§ Stored data:
☆ ☆ ☆
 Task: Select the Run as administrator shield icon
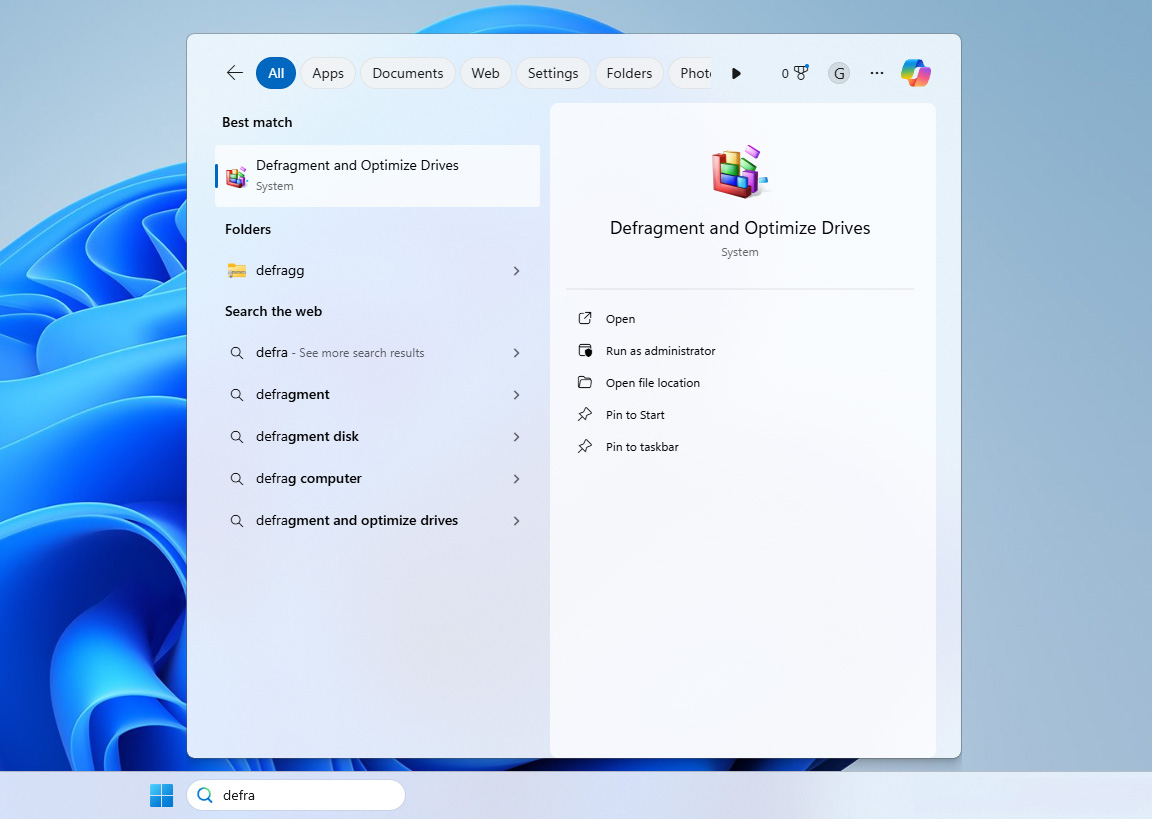tap(585, 350)
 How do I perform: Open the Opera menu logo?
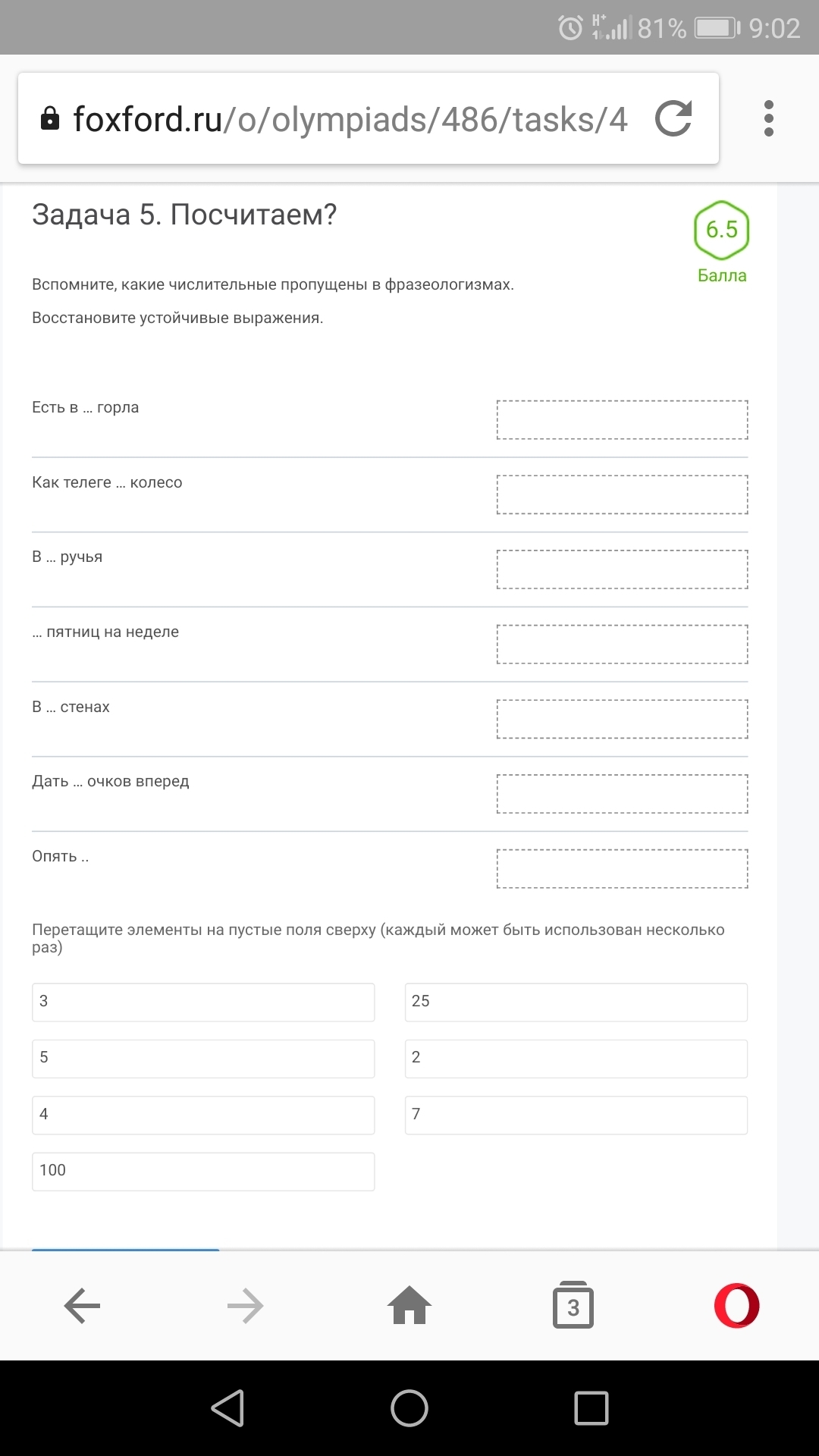[736, 1306]
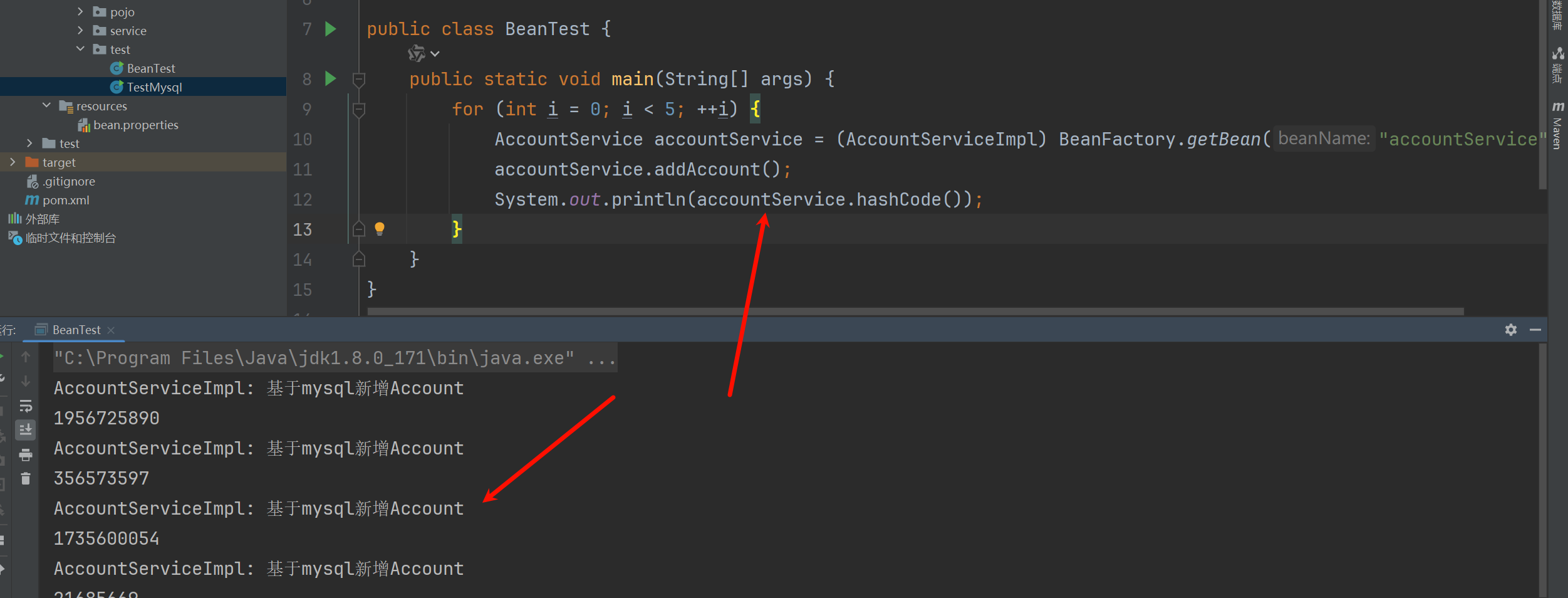Hide the run tool window
Screen dimensions: 1568x598
click(1535, 330)
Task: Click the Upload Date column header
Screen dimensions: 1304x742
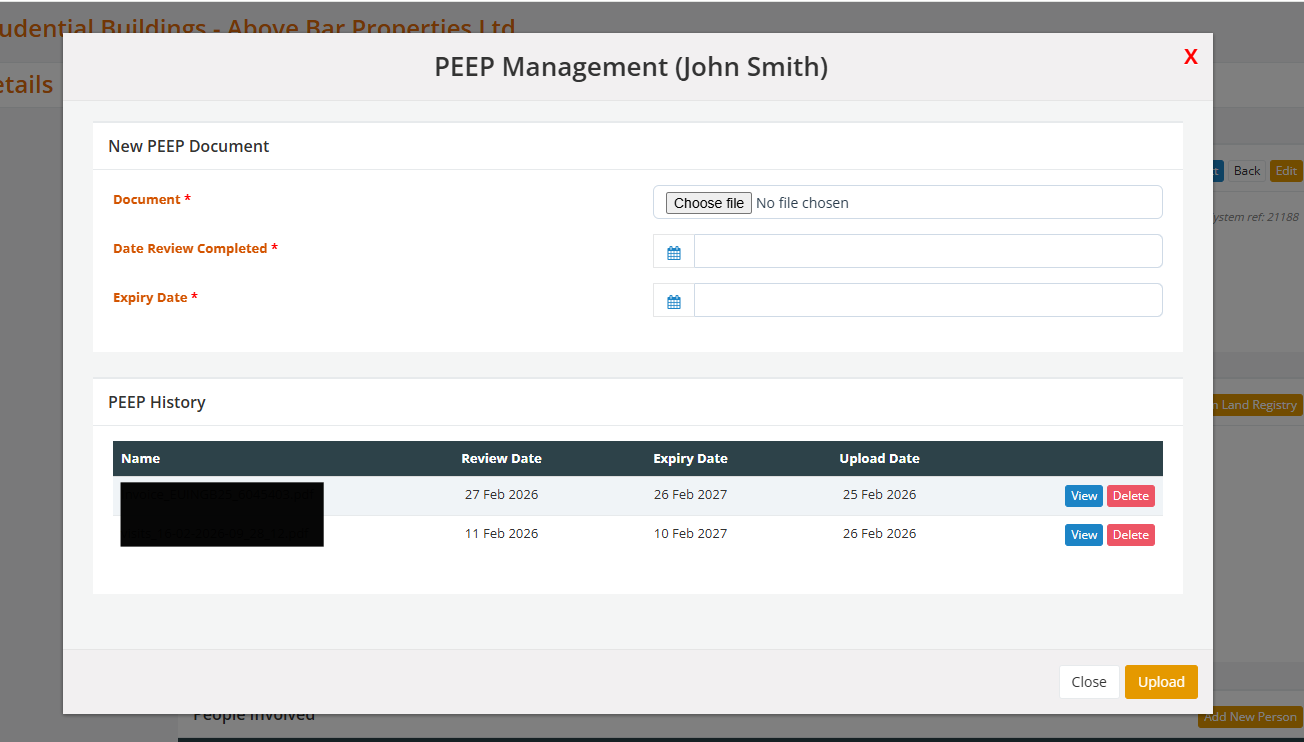Action: (x=879, y=459)
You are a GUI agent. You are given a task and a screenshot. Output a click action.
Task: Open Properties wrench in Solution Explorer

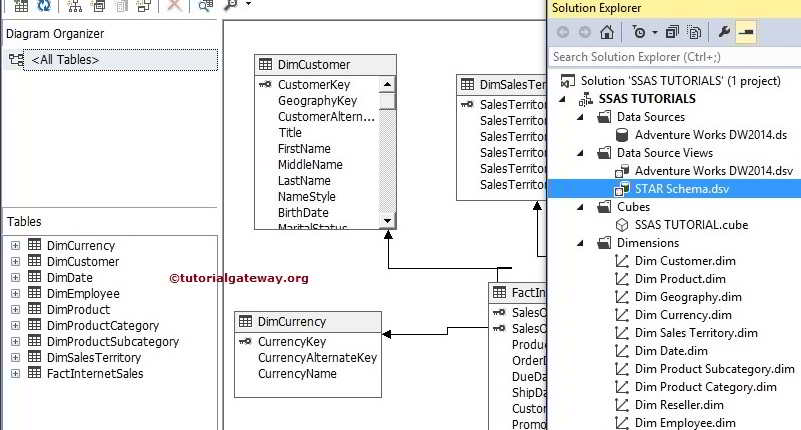pyautogui.click(x=724, y=32)
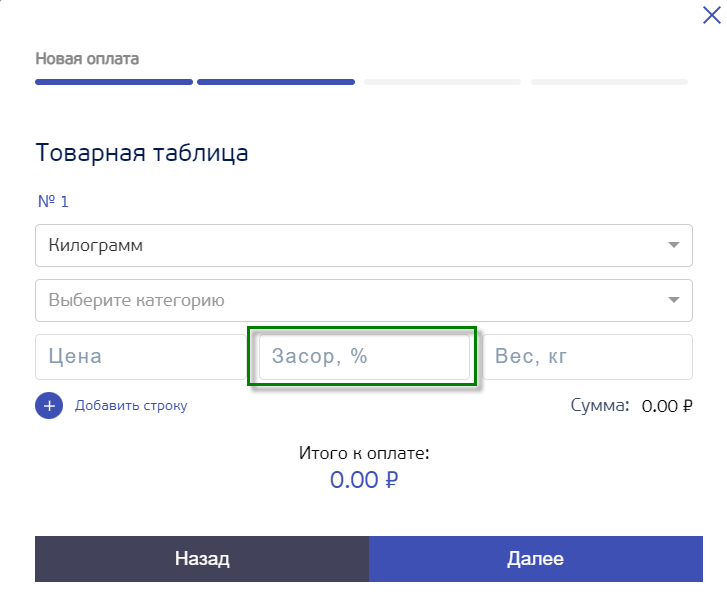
☆ ☆ ☆
§ Exercise requirements: Return the data exactly as it stands, minus the pictures.

§ Result of this exercise:
 Task: Select the Run as administrator shield icon
tap(585, 350)
 How do I perform: Open the Opera menu logo?
[736, 1306]
Hide the run tool window
Screen dimensions: 1568x598
click(1535, 330)
Task: Click the Upload Date column header
Screen dimensions: 1304x742
Action: (x=879, y=459)
You are a GUI agent. You are given a task and a screenshot. Output a click action.
Task: Open Properties wrench in Solution Explorer

pyautogui.click(x=724, y=32)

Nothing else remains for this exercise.